• Goal of the exercise: Write the entries out again. Each one must match exactly.

Stored data
-----

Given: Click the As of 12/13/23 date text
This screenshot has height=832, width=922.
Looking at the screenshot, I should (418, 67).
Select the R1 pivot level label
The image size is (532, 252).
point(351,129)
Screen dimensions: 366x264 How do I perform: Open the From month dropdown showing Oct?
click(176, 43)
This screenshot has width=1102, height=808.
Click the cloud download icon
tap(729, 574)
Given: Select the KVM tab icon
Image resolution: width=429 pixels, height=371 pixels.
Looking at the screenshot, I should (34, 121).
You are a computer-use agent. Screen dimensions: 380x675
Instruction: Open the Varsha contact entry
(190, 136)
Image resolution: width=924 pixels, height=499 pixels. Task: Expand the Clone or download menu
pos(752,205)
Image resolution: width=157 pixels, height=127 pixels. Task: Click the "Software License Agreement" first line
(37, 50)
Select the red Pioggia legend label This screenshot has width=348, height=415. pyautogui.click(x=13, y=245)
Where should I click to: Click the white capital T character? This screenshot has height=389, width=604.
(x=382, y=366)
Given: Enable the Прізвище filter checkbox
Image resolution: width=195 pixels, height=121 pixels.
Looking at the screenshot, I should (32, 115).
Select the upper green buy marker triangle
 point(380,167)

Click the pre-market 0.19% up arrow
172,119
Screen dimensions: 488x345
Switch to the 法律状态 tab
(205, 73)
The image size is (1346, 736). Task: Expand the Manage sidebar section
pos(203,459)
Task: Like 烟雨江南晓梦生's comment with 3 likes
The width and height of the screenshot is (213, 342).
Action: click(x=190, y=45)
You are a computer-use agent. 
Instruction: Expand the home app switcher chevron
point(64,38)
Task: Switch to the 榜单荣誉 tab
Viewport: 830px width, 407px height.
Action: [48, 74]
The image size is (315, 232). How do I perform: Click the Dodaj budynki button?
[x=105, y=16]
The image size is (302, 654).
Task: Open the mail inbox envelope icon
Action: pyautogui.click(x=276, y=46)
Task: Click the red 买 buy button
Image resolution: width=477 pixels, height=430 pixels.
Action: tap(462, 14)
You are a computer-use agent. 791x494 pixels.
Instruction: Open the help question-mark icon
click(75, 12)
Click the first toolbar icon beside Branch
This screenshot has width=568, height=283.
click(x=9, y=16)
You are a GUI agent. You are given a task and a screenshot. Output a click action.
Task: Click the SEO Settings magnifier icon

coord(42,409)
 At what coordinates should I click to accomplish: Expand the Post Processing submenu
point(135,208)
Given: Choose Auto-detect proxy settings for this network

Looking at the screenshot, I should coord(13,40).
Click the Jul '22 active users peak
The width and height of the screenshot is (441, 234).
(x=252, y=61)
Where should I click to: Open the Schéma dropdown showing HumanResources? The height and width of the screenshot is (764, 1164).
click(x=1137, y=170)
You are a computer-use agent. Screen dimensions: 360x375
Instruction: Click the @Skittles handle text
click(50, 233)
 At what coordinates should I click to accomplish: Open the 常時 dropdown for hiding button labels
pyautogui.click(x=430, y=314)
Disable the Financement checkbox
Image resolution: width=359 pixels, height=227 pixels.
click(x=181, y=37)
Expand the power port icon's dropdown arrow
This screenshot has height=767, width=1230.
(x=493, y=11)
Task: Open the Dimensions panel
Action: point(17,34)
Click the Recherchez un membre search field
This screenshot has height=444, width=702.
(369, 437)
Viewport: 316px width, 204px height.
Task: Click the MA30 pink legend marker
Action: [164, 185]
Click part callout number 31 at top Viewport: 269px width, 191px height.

-----

• Response to this exercise:
Given: Click the As of 12/13/23 date text
This screenshot has height=832, width=922.
Looking at the screenshot, I should (418, 67).
Select the R1 pivot level label
The image size is (532, 252).
point(351,129)
Screen dimensions: 366x264 How do I perform: Open the From month dropdown showing Oct?
click(176, 43)
This screenshot has width=1102, height=808.
Click the cloud download icon
tap(729, 574)
Given: Select the KVM tab icon
Image resolution: width=429 pixels, height=371 pixels.
Looking at the screenshot, I should (34, 121).
You are a computer-use agent. Screen dimensions: 380x675
Instruction: Open the Varsha contact entry
(190, 136)
Image resolution: width=924 pixels, height=499 pixels. Task: Expand the Clone or download menu
pos(752,205)
Image resolution: width=157 pixels, height=127 pixels. Task: Click the "Software License Agreement" first line
(37, 50)
Select the red Pioggia legend label This screenshot has width=348, height=415. pyautogui.click(x=13, y=245)
Where should I click to: Click the white capital T character? This screenshot has height=389, width=604.
(x=382, y=366)
Given: Enable the Прізвище filter checkbox
Image resolution: width=195 pixels, height=121 pixels.
Looking at the screenshot, I should (32, 115).
Select the upper green buy marker triangle
 point(380,167)

Click the pre-market 0.19% up arrow
172,119
Screen dimensions: 488x345
Switch to the 法律状态 tab
(205, 73)
The image size is (1346, 736). Task: Expand the Manage sidebar section
pos(203,459)
Task: Like 烟雨江南晓梦生's comment with 3 likes
The width and height of the screenshot is (213, 342).
Action: click(x=190, y=45)
You are a computer-use agent. 
Instruction: Expand the home app switcher chevron
point(64,38)
Task: Switch to the 榜单荣誉 tab
Viewport: 830px width, 407px height.
Action: [48, 74]
The image size is (315, 232). How do I perform: Click the Dodaj budynki button?
[x=105, y=16]
The image size is (302, 654).
Task: Open the mail inbox envelope icon
Action: pyautogui.click(x=276, y=46)
Task: Click the red 买 buy button
Image resolution: width=477 pixels, height=430 pixels.
Action: tap(462, 14)
You are a computer-use agent. 791x494 pixels.
Instruction: Open the help question-mark icon
click(75, 12)
Click the first toolbar icon beside Branch
This screenshot has width=568, height=283.
click(x=9, y=16)
You are a GUI agent. You are given a task and a screenshot. Output a click action.
Task: Click the SEO Settings magnifier icon

coord(42,409)
 At what coordinates should I click to accomplish: Expand the Post Processing submenu
point(135,208)
Given: Choose Auto-detect proxy settings for this network

Looking at the screenshot, I should coord(13,40).
Click the Jul '22 active users peak
The width and height of the screenshot is (441, 234).
(x=252, y=61)
Where should I click to: Open the Schéma dropdown showing HumanResources? The height and width of the screenshot is (764, 1164).
click(x=1137, y=170)
You are a computer-use agent. Screen dimensions: 360x375
Instruction: Click the @Skittles handle text
click(50, 233)
 At what coordinates should I click to accomplish: Open the 常時 dropdown for hiding button labels
pyautogui.click(x=430, y=314)
Disable the Financement checkbox
Image resolution: width=359 pixels, height=227 pixels.
click(x=181, y=37)
Expand the power port icon's dropdown arrow
This screenshot has height=767, width=1230.
(x=493, y=11)
Task: Open the Dimensions panel
Action: point(17,34)
Click the Recherchez un membre search field
This screenshot has height=444, width=702.
(369, 437)
Viewport: 316px width, 204px height.
Task: Click the MA30 pink legend marker
Action: [164, 185]
Click part callout number 31 at top Viewport: 269px width, 191px height.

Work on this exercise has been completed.